> [本文]
* * * * *

今日は、シンプルかつ身軽で居つづけることの大切さを再確認しようと思う。

悟りを求めて出家し、修行僧(雲水)になる。師を求めて寺を渡り歩き、「これぞ!」という師に巡りあうことができれば、そこで修行を続ける。
幸運にも師の元で悟りをひらくことができれば、印可状(いんかじょう)という合格証をもらう。あいにく悟りが得られないまま師に見限られるられてしまえば、別の師をもとめて旅に出ねばならない。
こちら側で師を見限るときだってある。そんな時もやっぱり旅にでる。

だが、【今日の言葉】で紹介した慧薫禅師の言葉にあるように、一度入った寺を出るのがなかなか大変らしい。悟りもひらけず、師を見限ることも見限られることもないまま、人間関係と義理人情がからんで、思い切り悪くひとつの寺に居つづけてしまいがちだという。

私はこの話を聞いて、ビジネスも一緒だと思った。
慧薫禅師の言葉をビジネスに応用すれば、こうなる。

「起業するのは難しくない。難しいのは、起業したあとでも会社を起業的に保つことだ」

「会社を軌道に乗せるのは難しくない。難しいのは、軌道に乗せた仕事をさらに発展させることだ」

悟りを得るためには、今持っているものを捨てなければならない。
一度得た悟りでも、更にそれを深めるためには捨てなければならない。
儲かっている仕事でも、捨てるべき仕事がある。楽しいことでも、捨てねばならないものがある。

余分なものがあってはならないのだ。

* * * * *

> [提供資料]
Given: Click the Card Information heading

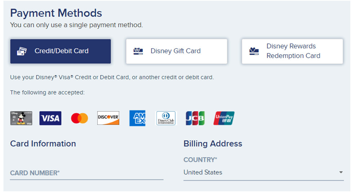Looking at the screenshot, I should click(43, 144).
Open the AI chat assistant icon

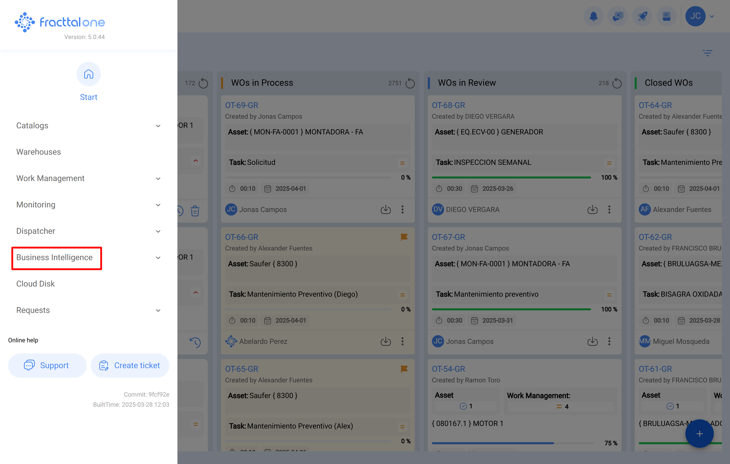(618, 16)
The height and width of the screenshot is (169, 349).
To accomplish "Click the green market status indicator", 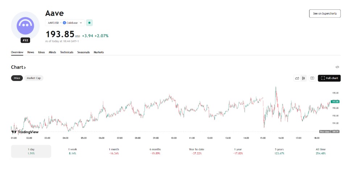I will coord(89,23).
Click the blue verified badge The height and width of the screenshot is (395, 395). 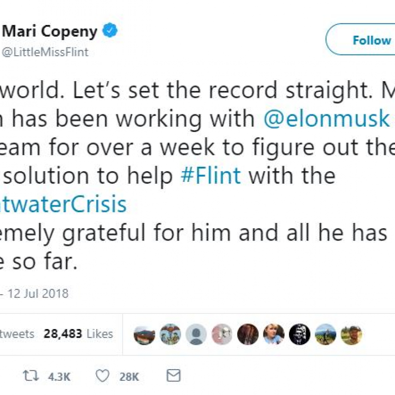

* * * * *

> [指示文 1] 本文の「悟りを求めて出家し、修行僧(雲水)になる」から下って「慧薫禅師の言葉をビジネスに応用すれば、こうなる。」までを、全部一字一句違えずに書き写してもらえますか?
> [指示文 2]
本文について、次の問いに答えてもらえますか?
(a) 師の元で悟りをひらくことができた修行僧は、何をもらうか。
(b) 慧薫禅師の言葉をビジネスに応用すると、起業したあとに難しいのは何だとされているか。
(c) 儲かっている仕事について、本文は何と述べているか。
> [指示文 3] 禅の修行とビジネスを重ねて語る本文の続きを、最後の文のあとから引き継いで書いてもらえますか?
上の資料は本文の内容とは関係ありません。

> [期待される出力 1]
悟りを求めて出家し、修行僧(雲水)になる。師を求めて寺を渡り歩き、「これぞ!」という師に巡りあうことができれば、そこで修行を続ける。
幸運にも師の元で悟りをひらくことができれば、印可状(いんかじょう)という合格証をもらう。あいにく悟りが得られないまま師に見限られるられてしまえば、別の師をもとめて旅に出ねばならない。
こちら側で師を見限るときだってある。そんな時もやっぱり旅にでる。

だが、【今日の言葉】で紹介した慧薫禅師の言葉にあるように、一度入った寺を出るのがなかなか大変らしい。悟りもひらけず、師を見限ることも見限られることもないまま、人間関係と義理人情がからんで、思い切り悪くひとつの寺に居つづけてしまいがちだという。

私はこの話を聞いて、ビジネスも一緒だと思った。
慧薫禅師の言葉をビジネスに応用すれば、こうなる。

> [期待される出力 2]
(a) 印可状(いんかじょう)という合格証。
(b) 会社を起業的に保つこと。
(c) 儲かっている仕事でも、捨てるべき仕事がある。

> [期待される出力 3]
自宅のテレビや音楽をシャットアウトすれば沈黙がやってくる。沈黙があれば、親子や夫婦の会話が始まる。

深い満足と納得が得られる仕事をするためには、「そこそこ納得」というレベルの仕事を止めなければならない。

個人的な例で恐縮だが、私は経営コンサルタントとして顧問先にサービスを提供するのが仕事だった。売上げや利益を伸ばすためには、顧問先を増やすことが仕事だ。
そんな私が、顧問先を持たないと決めてインターネットに賭けた。
インターネットに賭ける決心をしてからは、当時の仕事の大半を止めた。
それからというもの、仕事の内容が変わり、おつき合いする会社や人が変わり、私自身のライフスタイルも大きく変わった。

ネット以前とネット以後、私が働く時間はそれほど変わっていない。
だが、満足感や充実感は比べようがないほど高まった。

そしてまた、何を捨てるか決めねばなければならないと思っている。

悟るためには修行の旅を欠かせない。だから、いつもシンプルで身軽で居つづけたいと思う。